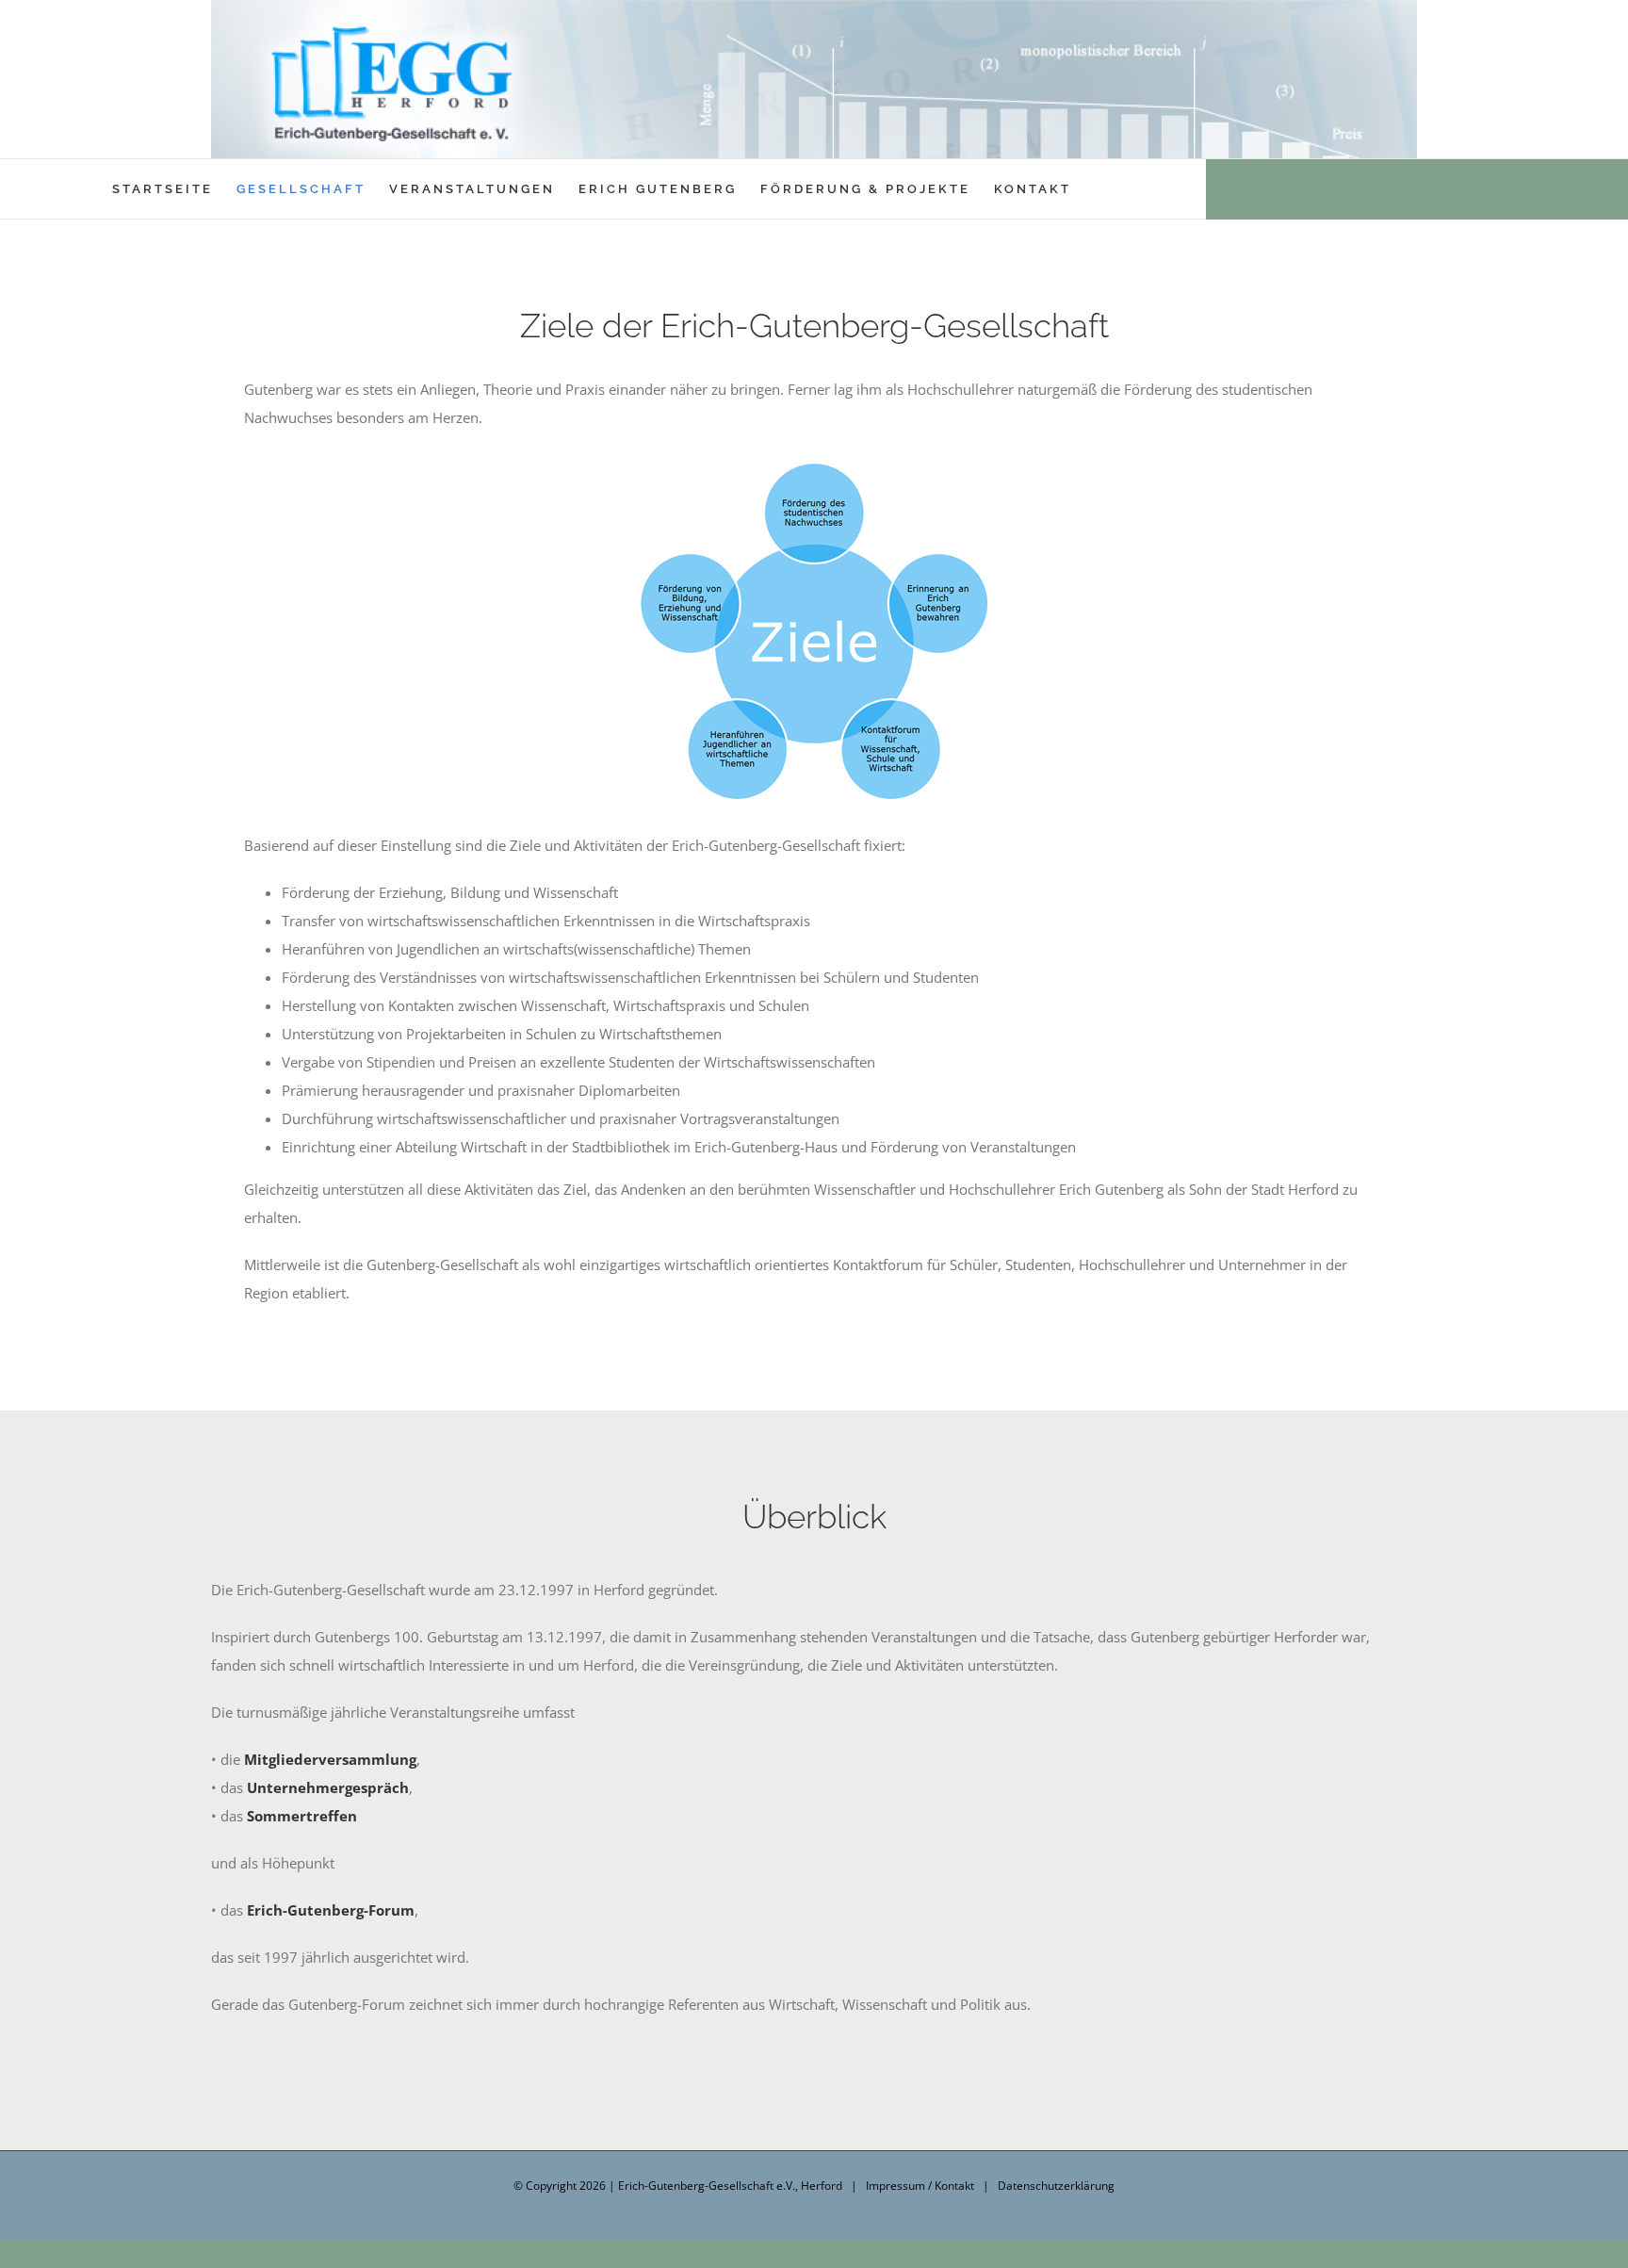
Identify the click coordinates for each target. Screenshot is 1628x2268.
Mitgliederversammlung (330, 1759)
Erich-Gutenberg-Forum (331, 1910)
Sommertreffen (302, 1815)
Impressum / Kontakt (920, 2186)
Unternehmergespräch (328, 1787)
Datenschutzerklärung (1056, 2186)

--------

> _WORK TO BE COMPLETED_
The whole listing, minus its images, should be repeated exactly.

> _SOLUTION TO THE EXERCISE_
Identify the click coordinates for each target. Screenshot is 1628x2268.
Mitgliederversammlung (330, 1759)
Erich-Gutenberg-Forum (331, 1910)
Sommertreffen (302, 1815)
Impressum / Kontakt (920, 2186)
Unternehmergespräch (328, 1787)
Datenschutzerklärung (1056, 2186)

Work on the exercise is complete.